There are interface changes from LAPACK versions 3.1 to 3.2 for routines:
    DSGESV ZCGESV

=================
== More details =
=================

-----------------------------------------------------------------------
(1) Extra Precise Iterative Refinement
-----------------------------------------------------------------------
The matrix types supported in this release are

1. GE (general)
2. SY (symmetric)
3. PO (positive definite)
4. HE (Hermitian)
5. GB (general band)

in all the relevant precisions.

-----------------------------------------------------------------------
(2) XBLAS, or portable "extra precise BLAS"
-----------------------------------------------------------------------

-----------------------------------------------------------------------
(3) Non-Negative Diagonals and High Performance on Low-Profile Matrices
from Householder QR
-----------------------------------------------------------------------

   * contributors: James W. Demmel, Mark Hoemmen, Yozo Hida, and E.
     Jason Riedy.

   * lapacker: Jason Riedy.

   * see: James W. Demmel, Mark Hoemmen, Yozo Hida, and E. Jason Riedy
     "Non-Negative Diagonals and High Performance on Low-Profile
     Matrices from Householder QR.", LAPACK Working Note 203,
     UCB/EECS-2008-76, May 30, 2008.

-----------------------------------------------------------------------
(4) New fast and accurate Jacobi SVD
-----------------------------------------------------------------------

   * contributors: Zlatko Drmac and Kresemir Veselic.

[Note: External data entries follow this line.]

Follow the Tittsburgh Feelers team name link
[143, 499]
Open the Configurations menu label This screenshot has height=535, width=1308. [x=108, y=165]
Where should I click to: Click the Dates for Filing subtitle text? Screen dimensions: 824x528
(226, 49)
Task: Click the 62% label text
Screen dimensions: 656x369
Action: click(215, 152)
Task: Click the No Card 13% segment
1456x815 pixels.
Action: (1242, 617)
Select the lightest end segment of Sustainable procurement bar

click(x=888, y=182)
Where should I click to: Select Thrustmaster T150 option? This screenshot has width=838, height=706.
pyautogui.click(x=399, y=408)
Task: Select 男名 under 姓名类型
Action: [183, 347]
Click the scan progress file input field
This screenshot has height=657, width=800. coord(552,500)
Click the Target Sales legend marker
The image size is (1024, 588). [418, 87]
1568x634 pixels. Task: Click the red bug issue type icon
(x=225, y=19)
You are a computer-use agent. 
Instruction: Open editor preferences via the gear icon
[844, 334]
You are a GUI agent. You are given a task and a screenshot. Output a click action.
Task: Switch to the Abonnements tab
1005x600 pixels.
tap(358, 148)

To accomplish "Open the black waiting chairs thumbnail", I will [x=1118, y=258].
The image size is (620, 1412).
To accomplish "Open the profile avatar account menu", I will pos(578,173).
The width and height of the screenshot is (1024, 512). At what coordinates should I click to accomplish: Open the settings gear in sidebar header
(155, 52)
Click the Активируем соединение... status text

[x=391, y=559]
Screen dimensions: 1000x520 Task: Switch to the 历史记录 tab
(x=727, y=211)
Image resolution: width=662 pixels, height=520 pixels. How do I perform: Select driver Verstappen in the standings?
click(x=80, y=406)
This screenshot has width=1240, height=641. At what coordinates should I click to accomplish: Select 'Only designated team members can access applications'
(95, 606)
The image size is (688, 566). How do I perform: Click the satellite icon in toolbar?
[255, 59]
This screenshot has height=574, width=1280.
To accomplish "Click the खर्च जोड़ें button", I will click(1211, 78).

   * lapacker: Julien Langou.

-----------------------------------------------------------------------
(5) Rectangular Full Packed format
-----------------------------------------------------------------------

   * contributors: Fred Gustavson and Jerzy Wasniewski.

   * lapacker: Julien Langou.

-----------------------------------------------------------------------
(6) Pivoted Cholesky
-----------------------------------------------------------------------

   * contributor: Craig Lucas.

   * lapacker: Jason Riedy.

-----------------------------------------------------------------------
(7) Mixed precision iterative refinement subroutines for exploiting
fast single precision hardware
-----------------------------------------------------------------------

   * contributors: Julie Langou

   * lapackers: Julie Langou

-----------------------------------------------------------------------
(8) Add some variants for the one sided factorization
-----------------------------------------------------------------------

   * contributors: Peng Du and Jason Riedy.

   * lapackers: Julie Langou and Jason Riedy.

   * see:

     LAPACK QR blocked factorization (xGEQRF) is Right-Looking,
     - add the Left-Looking variant. (Peng)
     LAPACK Cholesky blocked factorization (xPOTRF) is Left-Looking,
     - add the Right-Looking variant. (Peng)
     - add the Top-Looking variant. (Peng)
     LAPACK LU blocked factorization (xGETRF) is Right-Looking,
     - add the Right-Looking variant. (Peng)
     - add the Crout variant. (Peng)
     - add the recursive variant. (Jason), in F77, please.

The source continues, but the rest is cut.